Data-data ini bisa jadi tidak hubungannya, tetapi
bisa juga erat kaitannya dengan penguasaan hasil-hasil sumber daya alam
di negara-negara yang bersangkutan. Indonesia misalnya ironi sekali
kita hanya memiliki cadangan emas 3.5 % dari cadangan total kita,
padahal negeri ini adalah produsen emas ke 7 dunia dengan produksi
sekitar 182.4 ton per tahun. Lha kok cadangan emas kita di bank sentral hanya 78.1 ton setelah 68 tahun merdeka ? ke mana produksi emas kita setiap tahunnya ?
Ketika kekayaan kita good money ( emas, hasil tambang ) ditukar dengan bad money
(US$ dan uang kertas lainnya) secara terus menerus sejak negeri ini
merdeka hingga kini, inilah yang kemudian mengindikasikan proses
pemiskinan yang terjadi di negeri ini. Sama dengan sebuah rumah tangga,
dia bisa tampil glamour dan makan terus menerus – tetapi dengan menjual
aset riilnya setiap saat, bisa ditebak akhirnya akan seperti apa.
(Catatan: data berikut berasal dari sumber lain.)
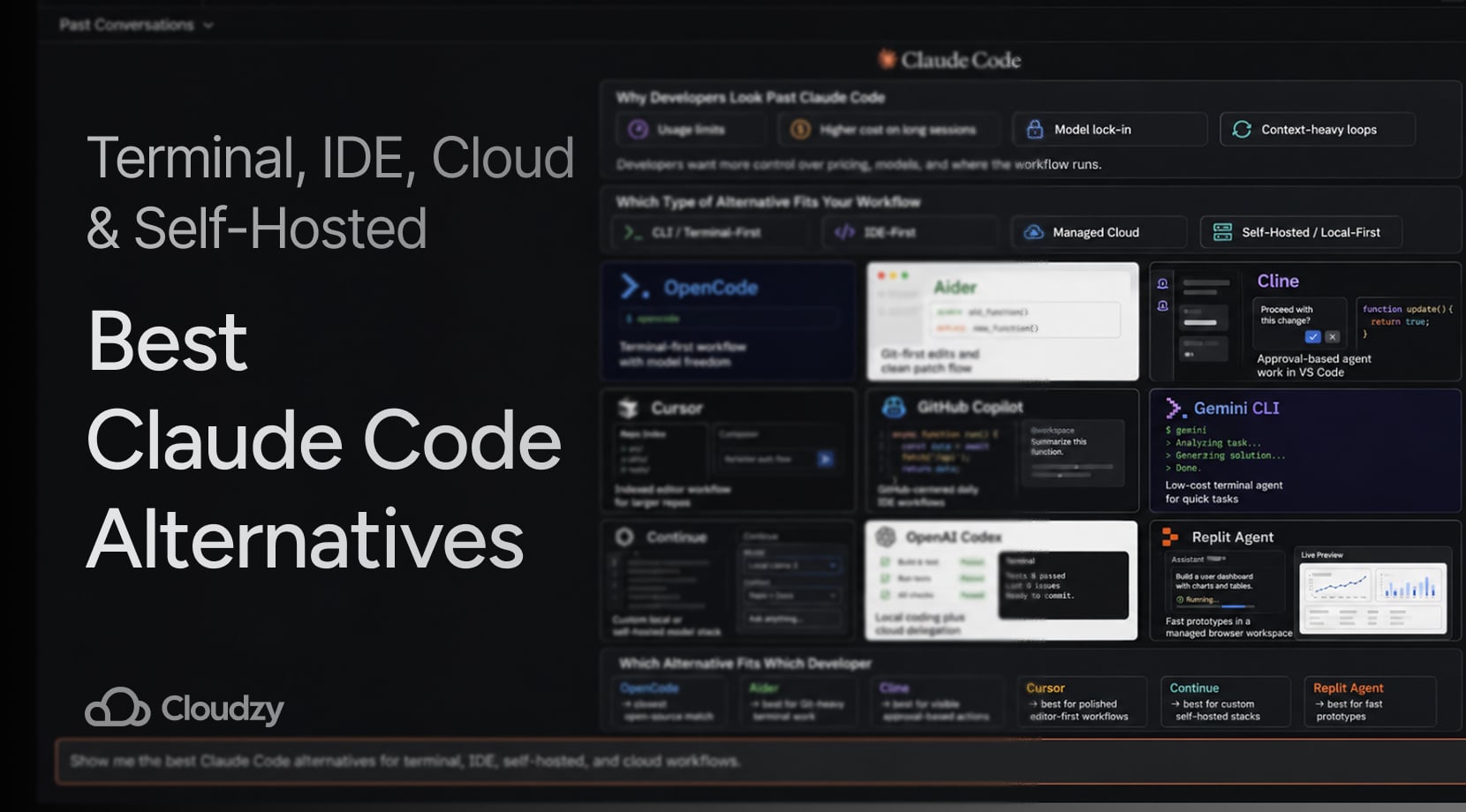Image resolution: width=1466 pixels, height=812 pixels.
Task: Click the Claude Code flame logo
Action: pos(889,60)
Maka menjadi tantangan para (calon) pemimpin negeri ini – yang tahun ini pada berlomba rumongso iso (merasa bisa) – memakmurkan negeri ini, bagaimana memakmurkan penduduk negeri ini dengan cara yang riil, bukan
sekedar angka dan bukan dengan cara menguras sumber daya alam.
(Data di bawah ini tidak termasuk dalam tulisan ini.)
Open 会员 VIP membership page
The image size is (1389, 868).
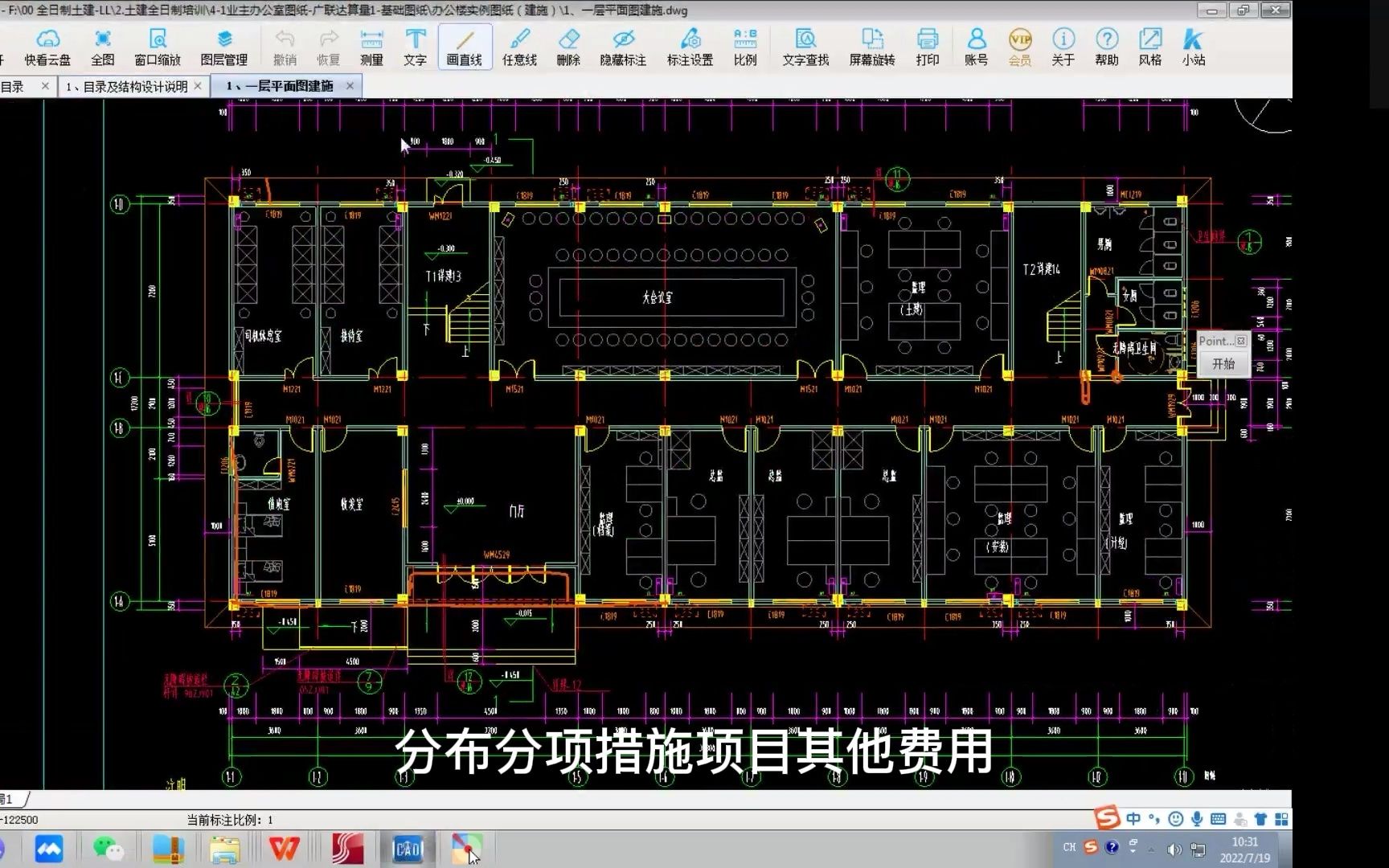tap(1018, 46)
Bagaimana penduduk negeri ini bisa makmur yang sesungguhnya tanpa harus
menjual aset-aset kita berupa hasil tambang, hutan dan sejenisnya.
Salah
satu indikatornya ya kembali ke cadangan emas di atas. Bila hutan di
tebang kita sulit untuk tahu berapa banyak hutan kita berkurang, bila
minyak dan gas dikuras – kita juga tidak mudah untuk tahu berapa banyak
yang masih tersisa. Tetapi bila orang-orang diluar sana – yang terwakili
oleh World Gold Council (WGC) saja tahu bahwa setiap tahun kita
memproduksi 182.4 ton emas, lha kok
cadangan emas di dalam negeri setelah 68 tahun merdeka hanya kurang
dari ½ produksi emas setahun – maka jelaslah ini mengindikasikan bahwa
kita ‘makan’ emas itu – i.e. kita tukar dengan bad money kemudian untuk membiaya impor bahan makanan kita, gandum, daging, susu sampai juga minyak.
Lantas bagaimana solusinya agar kita bisa makmur tanpa ‘makan’ emas, minyak , gas dlsb yang bersifat non-renewable resources ? Jawabannya ya kita harus menanam makanan kita sendiri – kita harus makan dari sumber yang renewable. Petunjuknya-pun jelas, bahwa negeri yang baik –
Bukan negeri tambang – yang penduduknya makan dengan menguras isi perut
bumi, bukan pula negeri hutan yang penduduknya makan dengan menebang
hutan sampai gundul. Wa Allahu A’lam.